Wants stipulation that any violation by India of agreements with one country should lead to termmination of exports by others.
11 December 2006
U.S. Congress for killer clause in Nuclear Suppliers Group guidelines
New Delhi: If the United States Congress has its way, Washington will insist that the Nuclear Suppliers Group's amended guidelines include a stipulation that a violation by India of any of its agreements with one supplier country should lead to the cancellation of cooperation with every other.
In their background report attached to the final version of the U.S.-India Nuclear Cooperation Act, the conferees — the three Senators and three Congressmen tasked with reconciling the Senate and House versions of the draft law — dwelt at length on the possibility that India might turn to other countries for supplies because of the onerous conditions attached to U.S. nuclear transfers to India.
Apart from urging the Executive to persuade other NSG countries to harmonise their nuclear export provisions for India with those of the U.S., the conferees said the U.S. must "seek agreement among NSG members that violations by one country of an agreement with any NSG member should result in joint action by all members, including, as appropriate, the termination of nuclear exports".
In the Act, this demand finds expression in Section 103(a)(6) when it states that U.S. policy must be to seek to prevent the transfer "to a country" (i.e. India) of any nuclear material from NSG members if the U.S. itself terminates or suspends nuclear transfers to that country.
If adopted, such a rule would introduce a permanent element of uncertainty into not just India's nuclear cooperation with the U.S. but with other countries like France and Russia as well.
The conferees also stressed that the U.S. "must ensure that any decision the NSG makes regarding granting an exemption for nuclear commerce [with India] does not disadvantage U.S. industry by setting less strict conditions for countries trading with India than those embodied in the conditions and requirements of this Act".
So far, the Bush administration's proposal for revised guidelines at the NSG asks only for the restriction contained in Section 4 of INFCIRC 254/Part 1/Rev. 7 - that "trigger list" items can only be sold to countries with full-scope safeguards - to be lifted in the case of India. The "pre-decisional draft" circulated to NSG members in March suggesting this rule change also takes note of India's commitment to abide by six conditions including a nuclear testing moratorium.

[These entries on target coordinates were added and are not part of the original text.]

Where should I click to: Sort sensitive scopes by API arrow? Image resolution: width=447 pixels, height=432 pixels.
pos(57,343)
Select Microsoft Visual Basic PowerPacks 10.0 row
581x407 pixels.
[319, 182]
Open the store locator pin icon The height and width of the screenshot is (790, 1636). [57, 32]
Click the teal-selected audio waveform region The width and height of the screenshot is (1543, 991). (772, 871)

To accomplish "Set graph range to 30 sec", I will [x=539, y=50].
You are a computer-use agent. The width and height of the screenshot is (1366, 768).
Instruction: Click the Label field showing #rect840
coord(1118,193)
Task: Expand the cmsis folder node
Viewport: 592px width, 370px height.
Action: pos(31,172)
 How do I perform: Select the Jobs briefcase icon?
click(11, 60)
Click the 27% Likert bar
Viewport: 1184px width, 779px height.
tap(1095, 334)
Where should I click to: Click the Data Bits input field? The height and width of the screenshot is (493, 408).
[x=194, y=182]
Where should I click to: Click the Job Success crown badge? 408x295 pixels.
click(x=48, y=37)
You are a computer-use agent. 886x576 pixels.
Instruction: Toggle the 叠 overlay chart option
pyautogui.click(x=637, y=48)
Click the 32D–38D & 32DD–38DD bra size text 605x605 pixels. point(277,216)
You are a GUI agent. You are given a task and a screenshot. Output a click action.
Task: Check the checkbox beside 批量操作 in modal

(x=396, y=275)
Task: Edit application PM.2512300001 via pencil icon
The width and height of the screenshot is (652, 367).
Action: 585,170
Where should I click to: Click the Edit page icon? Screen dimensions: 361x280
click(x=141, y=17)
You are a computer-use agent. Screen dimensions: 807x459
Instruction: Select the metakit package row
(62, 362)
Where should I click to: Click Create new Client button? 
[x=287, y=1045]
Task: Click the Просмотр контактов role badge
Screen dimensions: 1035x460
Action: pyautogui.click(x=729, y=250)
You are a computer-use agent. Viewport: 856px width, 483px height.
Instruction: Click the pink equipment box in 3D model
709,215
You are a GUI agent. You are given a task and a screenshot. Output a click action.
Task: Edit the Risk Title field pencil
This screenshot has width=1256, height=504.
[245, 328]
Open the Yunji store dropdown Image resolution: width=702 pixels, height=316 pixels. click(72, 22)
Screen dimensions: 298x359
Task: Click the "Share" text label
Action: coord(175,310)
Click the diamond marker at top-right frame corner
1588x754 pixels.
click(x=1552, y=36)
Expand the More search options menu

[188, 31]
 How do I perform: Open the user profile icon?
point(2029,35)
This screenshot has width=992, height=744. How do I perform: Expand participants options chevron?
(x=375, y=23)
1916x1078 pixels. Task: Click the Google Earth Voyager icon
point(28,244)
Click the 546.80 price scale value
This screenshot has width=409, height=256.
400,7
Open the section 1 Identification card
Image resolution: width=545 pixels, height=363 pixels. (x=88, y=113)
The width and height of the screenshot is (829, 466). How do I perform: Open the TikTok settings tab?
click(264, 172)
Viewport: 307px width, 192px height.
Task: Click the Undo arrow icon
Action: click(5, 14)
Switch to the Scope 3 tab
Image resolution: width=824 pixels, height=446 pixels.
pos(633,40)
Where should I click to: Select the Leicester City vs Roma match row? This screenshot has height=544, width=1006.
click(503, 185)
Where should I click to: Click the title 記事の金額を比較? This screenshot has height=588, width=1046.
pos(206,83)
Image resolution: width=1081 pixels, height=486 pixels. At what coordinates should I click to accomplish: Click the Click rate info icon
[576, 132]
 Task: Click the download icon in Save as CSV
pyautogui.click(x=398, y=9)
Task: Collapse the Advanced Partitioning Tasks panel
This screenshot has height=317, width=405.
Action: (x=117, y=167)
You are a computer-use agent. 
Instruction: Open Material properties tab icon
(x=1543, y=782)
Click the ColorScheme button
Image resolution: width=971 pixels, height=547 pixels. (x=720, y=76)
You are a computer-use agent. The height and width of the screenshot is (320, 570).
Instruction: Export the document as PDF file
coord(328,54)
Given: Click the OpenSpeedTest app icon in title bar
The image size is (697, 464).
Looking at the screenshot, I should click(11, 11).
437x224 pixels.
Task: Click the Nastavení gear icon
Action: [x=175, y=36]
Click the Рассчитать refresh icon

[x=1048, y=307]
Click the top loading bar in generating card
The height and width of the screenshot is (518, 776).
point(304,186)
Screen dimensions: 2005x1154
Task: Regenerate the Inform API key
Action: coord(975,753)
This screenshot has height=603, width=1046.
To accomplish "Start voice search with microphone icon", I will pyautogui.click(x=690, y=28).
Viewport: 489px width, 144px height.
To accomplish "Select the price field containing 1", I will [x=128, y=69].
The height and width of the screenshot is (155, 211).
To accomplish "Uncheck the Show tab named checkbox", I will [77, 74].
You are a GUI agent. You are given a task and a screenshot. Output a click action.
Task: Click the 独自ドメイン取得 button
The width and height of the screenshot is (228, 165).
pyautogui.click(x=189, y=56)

Just as the first draft of the nuclear cooperation Bill started out life as a one-page document only to end up as a 41-page Act, it is possible the NSG revision may also be made more complex and conditional. As matters stand, for example, allowing India to access the trigger list means allowing it to access even "sensitive" technologies like enrichment. However, in testimony to the House International Relations Committee on April 5, Secretary of State Condoleezza Rice said that "we have informed our NSG partners that we do not intend to provide enrichment or reprocessing technologies to India [and] our bilateral agreement for peaceful nuclear cooperation will not permit such transfers to be made under it." At the NSG plenary, then, it is possible some move may be made formally to dilute or qualify the trigger list exemption for India.